**SET EXERCISE:** Gather every line of the records that contains the string "resolution". Case counts.

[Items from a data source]
------------------------------------------------

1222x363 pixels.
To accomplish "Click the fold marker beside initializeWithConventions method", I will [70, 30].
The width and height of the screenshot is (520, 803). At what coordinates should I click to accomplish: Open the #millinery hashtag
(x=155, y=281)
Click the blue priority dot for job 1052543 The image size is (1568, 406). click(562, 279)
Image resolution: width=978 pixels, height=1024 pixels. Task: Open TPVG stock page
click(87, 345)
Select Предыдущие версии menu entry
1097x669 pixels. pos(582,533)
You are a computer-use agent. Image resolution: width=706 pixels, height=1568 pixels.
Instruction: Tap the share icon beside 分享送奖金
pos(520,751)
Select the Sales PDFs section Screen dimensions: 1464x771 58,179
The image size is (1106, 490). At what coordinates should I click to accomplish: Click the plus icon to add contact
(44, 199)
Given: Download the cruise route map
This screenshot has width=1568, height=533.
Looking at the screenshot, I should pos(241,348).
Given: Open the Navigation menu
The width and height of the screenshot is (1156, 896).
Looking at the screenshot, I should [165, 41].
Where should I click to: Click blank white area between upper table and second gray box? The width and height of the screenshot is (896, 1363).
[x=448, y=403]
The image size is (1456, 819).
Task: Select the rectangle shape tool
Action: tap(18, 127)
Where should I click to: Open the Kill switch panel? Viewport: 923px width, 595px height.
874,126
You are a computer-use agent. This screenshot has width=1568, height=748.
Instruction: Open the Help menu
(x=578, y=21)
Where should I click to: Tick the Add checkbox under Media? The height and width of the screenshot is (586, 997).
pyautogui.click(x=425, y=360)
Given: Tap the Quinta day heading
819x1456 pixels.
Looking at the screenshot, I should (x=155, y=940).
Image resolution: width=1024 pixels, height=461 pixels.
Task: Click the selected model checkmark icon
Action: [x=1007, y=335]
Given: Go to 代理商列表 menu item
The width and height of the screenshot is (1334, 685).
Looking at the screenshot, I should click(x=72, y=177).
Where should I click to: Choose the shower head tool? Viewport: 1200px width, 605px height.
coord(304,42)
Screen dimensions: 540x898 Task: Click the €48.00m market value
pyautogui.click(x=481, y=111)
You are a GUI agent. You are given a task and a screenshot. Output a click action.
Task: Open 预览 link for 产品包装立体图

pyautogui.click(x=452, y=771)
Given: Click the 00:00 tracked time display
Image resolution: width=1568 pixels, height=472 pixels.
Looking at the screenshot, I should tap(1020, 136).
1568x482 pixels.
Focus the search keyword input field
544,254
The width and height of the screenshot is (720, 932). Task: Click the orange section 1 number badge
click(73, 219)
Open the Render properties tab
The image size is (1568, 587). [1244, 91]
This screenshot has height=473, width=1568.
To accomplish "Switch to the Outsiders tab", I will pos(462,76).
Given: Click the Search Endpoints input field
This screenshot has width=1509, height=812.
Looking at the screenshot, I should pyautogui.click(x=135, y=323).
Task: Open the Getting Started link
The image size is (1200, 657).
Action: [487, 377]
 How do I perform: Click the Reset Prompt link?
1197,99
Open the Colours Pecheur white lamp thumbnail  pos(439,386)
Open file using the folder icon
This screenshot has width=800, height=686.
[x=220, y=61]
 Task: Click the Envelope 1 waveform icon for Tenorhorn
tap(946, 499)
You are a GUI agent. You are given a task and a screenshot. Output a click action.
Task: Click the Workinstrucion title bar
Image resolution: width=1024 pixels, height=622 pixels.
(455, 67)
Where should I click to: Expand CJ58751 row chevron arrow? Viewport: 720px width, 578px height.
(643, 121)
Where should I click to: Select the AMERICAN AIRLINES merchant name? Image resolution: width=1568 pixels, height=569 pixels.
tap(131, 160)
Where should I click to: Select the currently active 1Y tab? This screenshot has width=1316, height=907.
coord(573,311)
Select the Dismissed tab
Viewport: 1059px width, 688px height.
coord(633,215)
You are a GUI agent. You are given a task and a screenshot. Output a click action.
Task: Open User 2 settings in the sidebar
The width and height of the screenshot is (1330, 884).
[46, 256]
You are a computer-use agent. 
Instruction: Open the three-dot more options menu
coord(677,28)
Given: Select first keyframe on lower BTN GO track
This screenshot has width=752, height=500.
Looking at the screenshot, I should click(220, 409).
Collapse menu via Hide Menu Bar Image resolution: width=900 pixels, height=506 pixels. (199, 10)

------------------------------------------------

**ANSWER TO THE PROBLEM:**
Image resolution: width=978 pixels, height=1024 pixels. Task: Open TPVG stock page
You are a computer-use agent. Image resolution: width=706 pixels, height=1568 pixels.
Image resolution: width=1024 pixels, height=461 pixels.
Image resolution: width=1568 pixels, height=472 pixels.
Image resolution: width=1024 pixels, height=622 pixels.
Where should I click to: Select the AMERICAN AIRLINES merchant name? Image resolution: width=1568 pixels, height=569 pixels.
Collapse menu via Hide Menu Bar Image resolution: width=900 pixels, height=506 pixels. (199, 10)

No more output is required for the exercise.